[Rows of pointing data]
— START —
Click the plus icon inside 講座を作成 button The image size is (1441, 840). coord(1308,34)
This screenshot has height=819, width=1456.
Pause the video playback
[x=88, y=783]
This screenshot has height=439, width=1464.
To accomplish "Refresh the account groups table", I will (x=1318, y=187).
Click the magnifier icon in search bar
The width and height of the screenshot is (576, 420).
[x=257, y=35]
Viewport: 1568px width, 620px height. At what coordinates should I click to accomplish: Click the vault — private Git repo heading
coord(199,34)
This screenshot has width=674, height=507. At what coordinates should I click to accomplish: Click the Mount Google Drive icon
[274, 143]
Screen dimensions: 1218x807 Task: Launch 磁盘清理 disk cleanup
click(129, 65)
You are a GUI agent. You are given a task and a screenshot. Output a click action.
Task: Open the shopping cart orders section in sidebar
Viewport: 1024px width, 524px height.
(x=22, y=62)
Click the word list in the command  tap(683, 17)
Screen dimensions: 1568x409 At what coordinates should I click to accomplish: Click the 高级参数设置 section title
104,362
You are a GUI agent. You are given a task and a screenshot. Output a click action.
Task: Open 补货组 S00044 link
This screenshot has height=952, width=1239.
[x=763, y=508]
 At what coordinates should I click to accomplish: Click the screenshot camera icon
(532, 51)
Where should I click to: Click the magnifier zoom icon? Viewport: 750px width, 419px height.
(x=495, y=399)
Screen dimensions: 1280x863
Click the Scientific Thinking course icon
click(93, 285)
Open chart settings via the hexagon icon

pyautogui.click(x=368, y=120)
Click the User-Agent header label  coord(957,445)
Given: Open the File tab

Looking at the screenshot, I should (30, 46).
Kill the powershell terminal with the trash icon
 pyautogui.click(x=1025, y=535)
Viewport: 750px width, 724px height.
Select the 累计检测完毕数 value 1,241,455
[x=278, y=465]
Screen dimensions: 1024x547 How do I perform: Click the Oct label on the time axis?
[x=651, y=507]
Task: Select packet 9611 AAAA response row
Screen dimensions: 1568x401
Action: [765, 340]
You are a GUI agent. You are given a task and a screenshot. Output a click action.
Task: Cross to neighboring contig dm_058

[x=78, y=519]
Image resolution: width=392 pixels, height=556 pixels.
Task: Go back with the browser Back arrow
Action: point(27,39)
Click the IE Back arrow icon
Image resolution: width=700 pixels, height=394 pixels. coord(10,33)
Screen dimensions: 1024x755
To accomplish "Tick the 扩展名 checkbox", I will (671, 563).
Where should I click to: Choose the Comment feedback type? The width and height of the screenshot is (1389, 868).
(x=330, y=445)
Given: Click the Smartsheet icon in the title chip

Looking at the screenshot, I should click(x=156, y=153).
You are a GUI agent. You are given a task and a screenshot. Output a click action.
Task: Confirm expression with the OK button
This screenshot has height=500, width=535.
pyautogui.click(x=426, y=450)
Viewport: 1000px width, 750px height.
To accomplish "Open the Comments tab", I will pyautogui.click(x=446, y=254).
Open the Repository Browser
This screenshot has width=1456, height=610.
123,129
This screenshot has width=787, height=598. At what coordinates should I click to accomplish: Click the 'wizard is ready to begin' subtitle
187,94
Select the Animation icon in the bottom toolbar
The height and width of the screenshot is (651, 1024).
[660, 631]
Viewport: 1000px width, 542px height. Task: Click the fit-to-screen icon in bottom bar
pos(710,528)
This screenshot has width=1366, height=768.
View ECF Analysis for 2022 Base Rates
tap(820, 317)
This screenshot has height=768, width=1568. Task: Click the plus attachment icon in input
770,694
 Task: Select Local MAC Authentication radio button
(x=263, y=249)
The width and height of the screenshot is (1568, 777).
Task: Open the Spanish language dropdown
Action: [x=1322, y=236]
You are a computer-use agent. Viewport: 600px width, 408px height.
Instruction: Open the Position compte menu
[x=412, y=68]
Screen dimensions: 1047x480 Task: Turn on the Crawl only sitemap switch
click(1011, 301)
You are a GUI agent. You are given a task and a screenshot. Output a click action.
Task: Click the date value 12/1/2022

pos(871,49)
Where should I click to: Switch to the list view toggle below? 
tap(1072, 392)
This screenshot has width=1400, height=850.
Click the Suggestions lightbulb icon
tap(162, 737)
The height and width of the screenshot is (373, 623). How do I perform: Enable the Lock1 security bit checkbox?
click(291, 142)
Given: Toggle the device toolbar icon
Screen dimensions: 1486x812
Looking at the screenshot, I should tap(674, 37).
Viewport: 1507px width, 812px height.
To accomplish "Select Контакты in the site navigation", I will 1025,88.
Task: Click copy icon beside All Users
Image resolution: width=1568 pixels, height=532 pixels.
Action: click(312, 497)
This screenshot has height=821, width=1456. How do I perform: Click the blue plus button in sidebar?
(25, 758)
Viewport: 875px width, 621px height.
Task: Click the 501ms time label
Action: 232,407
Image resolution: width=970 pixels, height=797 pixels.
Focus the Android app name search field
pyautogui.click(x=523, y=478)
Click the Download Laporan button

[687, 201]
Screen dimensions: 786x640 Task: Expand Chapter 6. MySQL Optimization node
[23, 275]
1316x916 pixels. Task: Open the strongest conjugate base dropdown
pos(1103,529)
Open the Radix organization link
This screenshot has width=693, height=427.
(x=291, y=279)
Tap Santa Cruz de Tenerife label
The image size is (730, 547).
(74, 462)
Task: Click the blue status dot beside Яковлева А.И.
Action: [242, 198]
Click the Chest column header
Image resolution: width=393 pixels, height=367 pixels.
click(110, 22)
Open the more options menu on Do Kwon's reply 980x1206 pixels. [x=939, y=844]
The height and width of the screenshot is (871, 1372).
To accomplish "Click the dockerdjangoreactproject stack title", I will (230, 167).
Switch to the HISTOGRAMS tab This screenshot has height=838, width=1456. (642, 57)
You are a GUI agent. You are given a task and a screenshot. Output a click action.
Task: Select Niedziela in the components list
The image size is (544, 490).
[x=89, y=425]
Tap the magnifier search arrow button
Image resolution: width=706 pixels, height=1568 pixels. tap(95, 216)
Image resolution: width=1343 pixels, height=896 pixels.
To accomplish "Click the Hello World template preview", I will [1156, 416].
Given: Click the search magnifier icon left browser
— END —
_Problem description_: Substitute "magnifying glass" for every "magnifier" in the records above, and leave everything else unchanged.

_Solution for this task_:
Click the plus icon inside 講座を作成 button The image size is (1441, 840). coord(1308,34)
This screenshot has height=819, width=1456.
Pause the video playback
[x=88, y=783]
This screenshot has height=439, width=1464.
To accomplish "Refresh the account groups table", I will (x=1318, y=187).
Click the magnifying glass icon in search bar
The width and height of the screenshot is (576, 420).
[x=257, y=35]
Viewport: 1568px width, 620px height. At what coordinates should I click to accomplish: Click the vault — private Git repo heading
coord(199,34)
This screenshot has width=674, height=507. At what coordinates should I click to accomplish: Click the Mount Google Drive icon
[274, 143]
Screen dimensions: 1218x807 Task: Launch 磁盘清理 disk cleanup
click(129, 65)
You are a GUI agent. You are given a task and a screenshot. Output a click action.
Task: Open the shopping cart orders section in sidebar
Viewport: 1024px width, 524px height.
(x=22, y=62)
Click the word list in the command  tap(683, 17)
Screen dimensions: 1568x409 At what coordinates should I click to accomplish: Click the 高级参数设置 section title
104,362
You are a GUI agent. You are given a task and a screenshot. Output a click action.
Task: Open 补货组 S00044 link
This screenshot has height=952, width=1239.
[x=763, y=508]
 At what coordinates should I click to accomplish: Click the screenshot camera icon
(532, 51)
Where should I click to: Click the magnifying glass zoom icon? Viewport: 750px width, 419px height.
(x=495, y=399)
Screen dimensions: 1280x863
Click the Scientific Thinking course icon
click(93, 285)
Open chart settings via the hexagon icon

pyautogui.click(x=368, y=120)
Click the User-Agent header label  coord(957,445)
Given: Open the File tab

Looking at the screenshot, I should (30, 46).
Kill the powershell terminal with the trash icon
 pyautogui.click(x=1025, y=535)
Viewport: 750px width, 724px height.
Select the 累计检测完毕数 value 1,241,455
[x=278, y=465]
Screen dimensions: 1024x547 How do I perform: Click the Oct label on the time axis?
[x=651, y=507]
Task: Select packet 9611 AAAA response row
Screen dimensions: 1568x401
Action: [765, 340]
You are a GUI agent. You are given a task and a screenshot. Output a click action.
Task: Cross to neighboring contig dm_058

[x=78, y=519]
Image resolution: width=392 pixels, height=556 pixels.
Task: Go back with the browser Back arrow
Action: point(27,39)
Click the IE Back arrow icon
Image resolution: width=700 pixels, height=394 pixels. coord(10,33)
Screen dimensions: 1024x755
To accomplish "Tick the 扩展名 checkbox", I will (671, 563).
Where should I click to: Choose the Comment feedback type? The width and height of the screenshot is (1389, 868).
(x=330, y=445)
Given: Click the Smartsheet icon in the title chip

Looking at the screenshot, I should click(x=156, y=153).
You are a GUI agent. You are given a task and a screenshot. Output a click action.
Task: Confirm expression with the OK button
This screenshot has height=500, width=535.
pyautogui.click(x=426, y=450)
Viewport: 1000px width, 750px height.
To accomplish "Open the Comments tab", I will pyautogui.click(x=446, y=254).
Open the Repository Browser
This screenshot has width=1456, height=610.
123,129
This screenshot has width=787, height=598. At what coordinates should I click to accomplish: Click the 'wizard is ready to begin' subtitle
187,94
Select the Animation icon in the bottom toolbar
The height and width of the screenshot is (651, 1024).
[660, 631]
Viewport: 1000px width, 542px height. Task: Click the fit-to-screen icon in bottom bar
pos(710,528)
This screenshot has width=1366, height=768.
View ECF Analysis for 2022 Base Rates
tap(820, 317)
This screenshot has height=768, width=1568. Task: Click the plus attachment icon in input
770,694
 Task: Select Local MAC Authentication radio button
(x=263, y=249)
The width and height of the screenshot is (1568, 777).
Task: Open the Spanish language dropdown
Action: [x=1322, y=236]
You are a computer-use agent. Viewport: 600px width, 408px height.
Instruction: Open the Position compte menu
[x=412, y=68]
Screen dimensions: 1047x480 Task: Turn on the Crawl only sitemap switch
click(1011, 301)
You are a GUI agent. You are given a task and a screenshot. Output a click action.
Task: Click the date value 12/1/2022

pos(871,49)
Where should I click to: Switch to the list view toggle below? 
tap(1072, 392)
This screenshot has width=1400, height=850.
Click the Suggestions lightbulb icon
tap(162, 737)
The height and width of the screenshot is (373, 623). How do I perform: Enable the Lock1 security bit checkbox?
click(291, 142)
Given: Toggle the device toolbar icon
Screen dimensions: 1486x812
Looking at the screenshot, I should tap(674, 37).
Viewport: 1507px width, 812px height.
To accomplish "Select Контакты in the site navigation", I will 1025,88.
Task: Click copy icon beside All Users
Image resolution: width=1568 pixels, height=532 pixels.
Action: click(312, 497)
This screenshot has height=821, width=1456. How do I perform: Click the blue plus button in sidebar?
(25, 758)
Viewport: 875px width, 621px height.
Task: Click the 501ms time label
Action: 232,407
Image resolution: width=970 pixels, height=797 pixels.
Focus the Android app name search field
pyautogui.click(x=523, y=478)
Click the Download Laporan button

[687, 201]
Screen dimensions: 786x640 Task: Expand Chapter 6. MySQL Optimization node
[23, 275]
1316x916 pixels. Task: Open the strongest conjugate base dropdown
pos(1103,529)
Open the Radix organization link
This screenshot has width=693, height=427.
(x=291, y=279)
Tap Santa Cruz de Tenerife label
The image size is (730, 547).
(74, 462)
Task: Click the blue status dot beside Яковлева А.И.
Action: [242, 198]
Click the Chest column header
Image resolution: width=393 pixels, height=367 pixels.
click(110, 22)
Open the more options menu on Do Kwon's reply 980x1206 pixels. [x=939, y=844]
The height and width of the screenshot is (871, 1372).
To accomplish "Click the dockerdjangoreactproject stack title", I will (230, 167).
Switch to the HISTOGRAMS tab This screenshot has height=838, width=1456. (642, 57)
You are a GUI agent. You are given a task and a screenshot. Output a click action.
Task: Select Niedziela in the components list
The image size is (544, 490).
[x=89, y=425]
Tap the magnifying glass search arrow button
Image resolution: width=706 pixels, height=1568 pixels. tap(95, 216)
Image resolution: width=1343 pixels, height=896 pixels.
To accomplish "Click the Hello World template preview", I will [1156, 416].
Given: Click the search magnifying glass icon left browser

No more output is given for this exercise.